Mr Eaton Turner contends that it is unjust because of the very large costs involved, the liquidator having the benefit of a CFA, extending to a large part of the costs, with a 60% uplift and an ATE insurance premium of £213,000. It seems to me that those matters are of no or very little weight. All those costs are in principle recoverable. It is not unjust for any of the other consequences to follow, just because the amounts involved are very high
I do have to consider, however, to precisely what part of my award the prescribed percentage applies in calculating the additional amount. The basic monetary award is £360,000, to which interest has been added, for part of the period at 10% above base. I have also awarded costs.
It is conceded by the liquidator that, in calculating the additional amount, I ignore the amount of any costs awarded, even though the costs will, eventually, be translated into a monetary award. There is no concession regarding interest, however. Mr Dean says I apply the prescribed percentage to all the interest I have awarded. Mr Eaton Turner says I do not apply the prescribed percentage to interest at all.

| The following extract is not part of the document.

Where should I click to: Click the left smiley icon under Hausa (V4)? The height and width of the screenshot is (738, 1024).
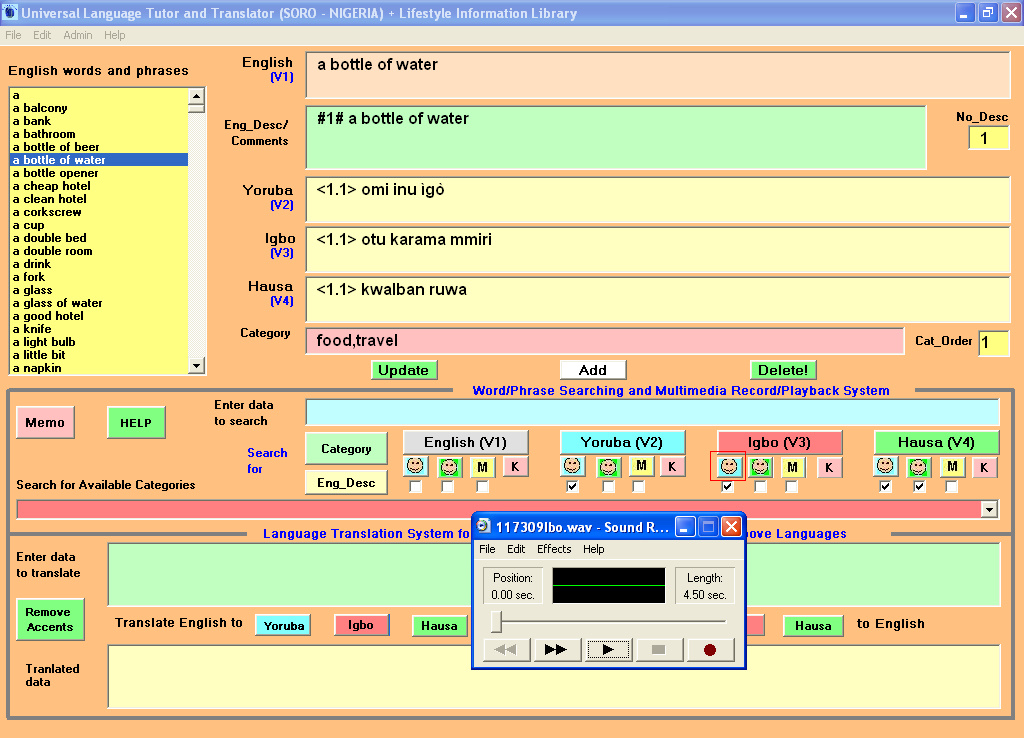point(885,467)
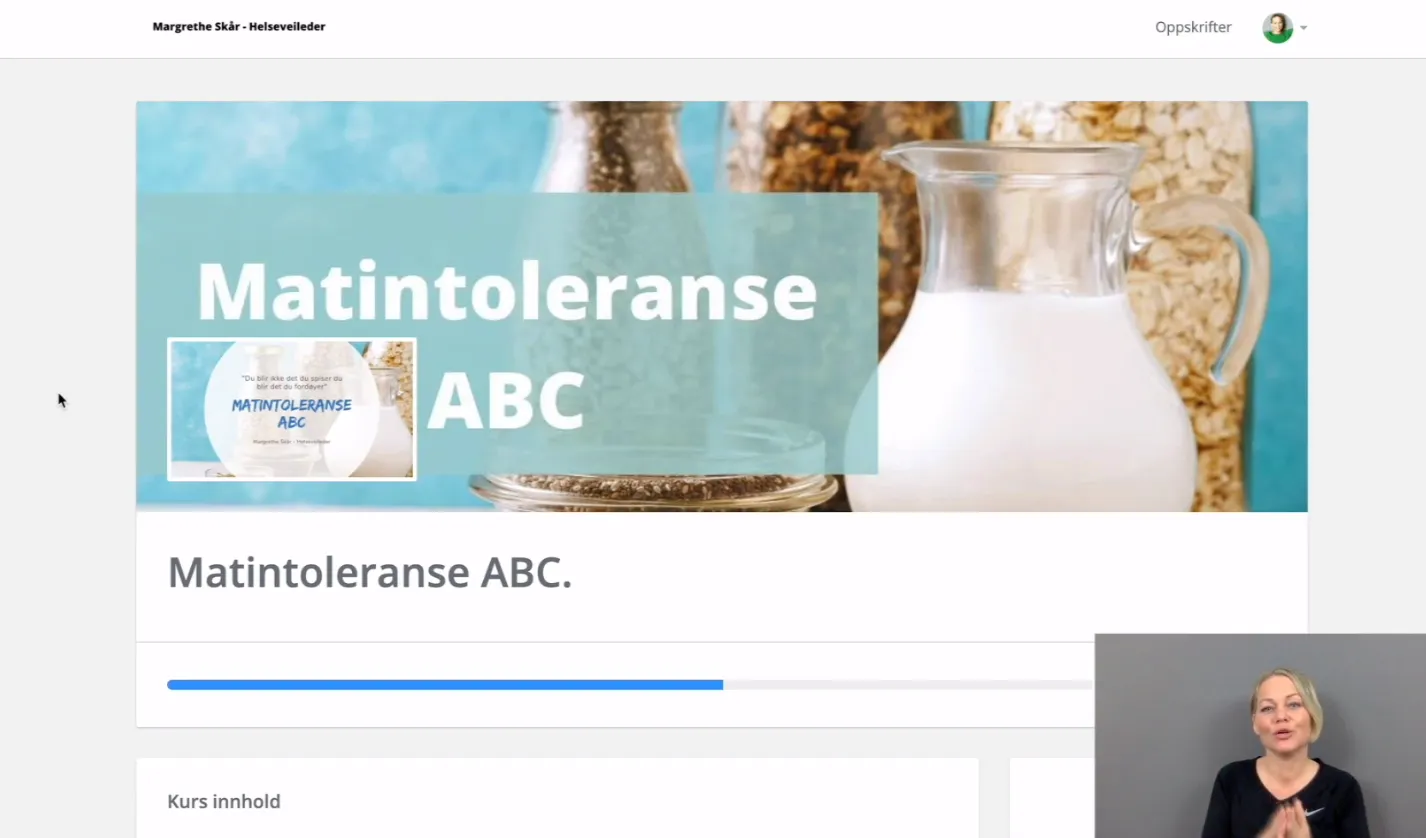Select the Kurs innhold section heading

(x=224, y=801)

Part 36.14(3)(d) requires the court:
“… unless it considers it unjust to do so, [to] order that the claimant is entitled to an additional amount which shall not exceed £75,000 calculated by applying the prescribed percentage set out below to an amount which is –
(ii) where the claim is only a non-monetary claim, the sum awarded to the claimant by the court in respect of costs.”
I should refer to sub-rule (5) as well, which states:
“Where the court awards interest under this rule and also awards interest on the same sum and for the same period under any other power, the total rate of interest may not exceed 10% above base rate.”
As I have awarded 10% above base rate for part of the period in question, it might be thought that the effect of sub-rule (5) is to preclude me from applying an additional amount in respect of interest.
As a matter of strict construction, any amount payable under CPR 36.14(3)(d) does not fall within (5) because the court is not awarding interest under (d); it is simply awarding “an additional amount” calculated in a particular way. However, the commercial effect would be to turn what is a maximum interest rate of 10% above base (when ordered) into 11% above base, which is surprising.
In those circumstances it seems to me that what the court is looking at under (d) (i) is the basic monetary award not including interest. Accordingly, in my judgment, CPR 36.14(3)(d) does not require the court to apply the prescribed percentage to an award of interest, in just the same way as (except in the case of a non-monetary claim, where costs are expressly mentioned) the prescribed percentage does not, on the concession made before me, apply to costs.
Costs of an alarmingly high figure of approximately £500,000 are said to have been incurred, including uplift and ATE insurance premium, so I am told by Mr Dean. He is instructed by experienced and responsible solicitors and I can therefore take that figure as a reliable estimate of what the liquidator’s costs in fact are. .
He seeks a payment on account of 70% of those, reminding me that I have ordered indemnity costs. It seems to me that that is excessive for a payment on account. I will order a payment on account, paying due but not excessive regard to the uplift and the insurance premium, of £250,000.”
This judgment shows the significance of a claimant’s part 36 offer. The claimant obtained indemnity costs; a further 10% on damages and interest at 10% above base rate. The additional interest was calculated on the basis of the basic sum (prior to interest) rather than the basic figure plus “normal” interest.